CHICAGO — Grainger reported Q3 sales of $2.6 billion, an increase of 3% compared to $2.5 billion the same time last year. Net earnings for the quarter, at $186 million, were down 3% versus $192 million in 2015. Operating earnings of $323 million for the 2016 third quarter declined 5%, driven by lower gross profit margins partially offset by lower operating expenses.

 

ECONOMIC INDICATORS
Economic activity remains weak worldwide, with this year’s roughly 3% global growth rate one of the lowest since the recession. Contributing factors vary by country, and include natural disasters, the outcome of the U.K. referendum on EU membership, and impending elections in several countries, notably the U.S. Rising oil prices could contribute to an uptick in U.S. investment activity and Canadian exports. The bank’s risk assessment points to a balanced forecast for North America, although growth of only 2% in Canada and 2.2% in the U.S. is expected over the next two years. (Scotiabank Global Outlook)

Retail sales edged down 0.1% to $44.0 billion in August. Lower sales at motor vehicle and parts dealers and general merchandise stores were the main contributors to the decline. Excluding these two sub-sectors, retail sales were up 0.2%. However, year over year, sales by building material and garden equipment and supplies dealers were up 10.1%. (StatCan)

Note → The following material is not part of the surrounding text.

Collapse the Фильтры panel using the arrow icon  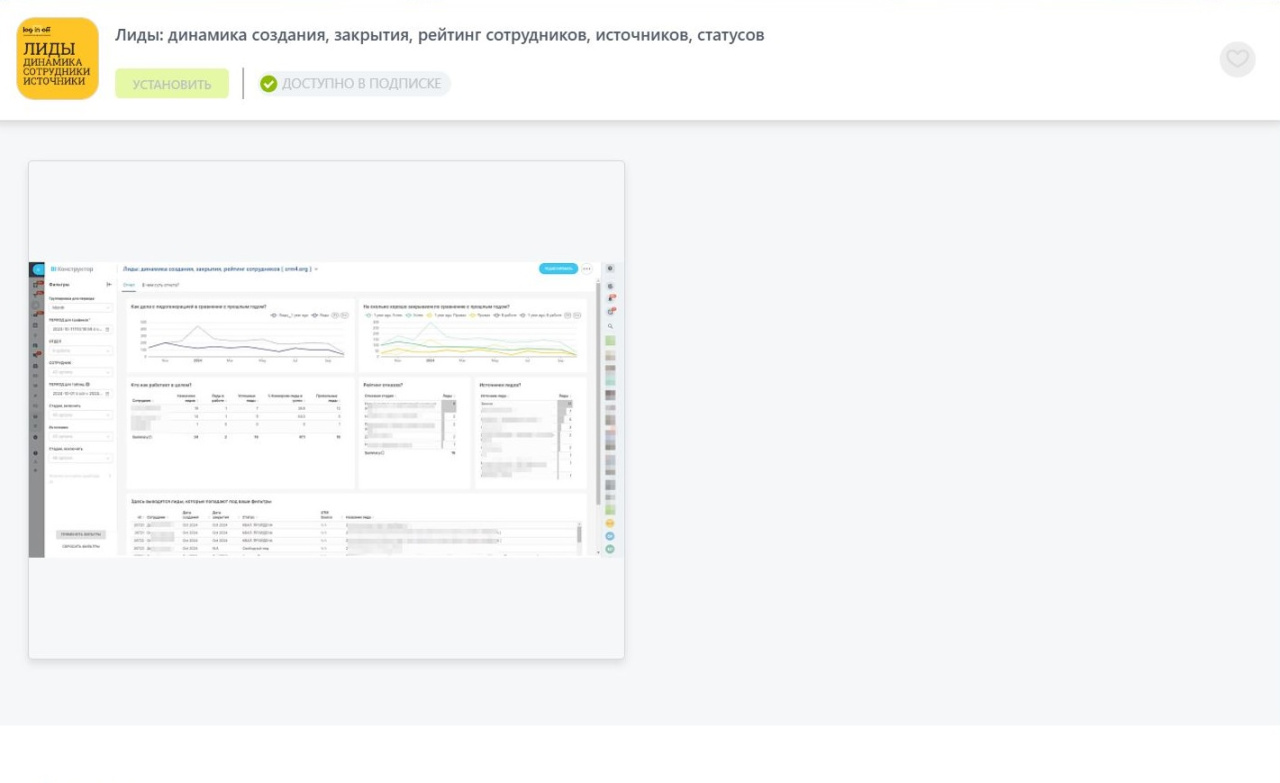click(109, 285)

U.S. housing starts in September dropped 9% from August to a seasonally adjusted rate of 1,047,000. Year over year, they were tumbled by 11.9%. (U.S. Commerce Dept.)

 

OVERHEARD…
“Is comp store sales even a relevant metric anymore going forward with e-retail?”
—Al Meyers, Business Development Executive with retail consulting firm Kalypso. He spoke last week at the 21st annual Hardlines Conference.

 

OUT AND ABOUT

Wow! Barely recovered from the 21st Annual Hardlines Conference last week in Niagara Falls, Team Hardlines heads to Fort Lauderdale this week for our first-ever Home Improvement eRetailer Summit. Some of North America’s leading e-retailers will sit down with vendors to share strategies to increase online sales of hardware, housewares, and building supplies. Crazy!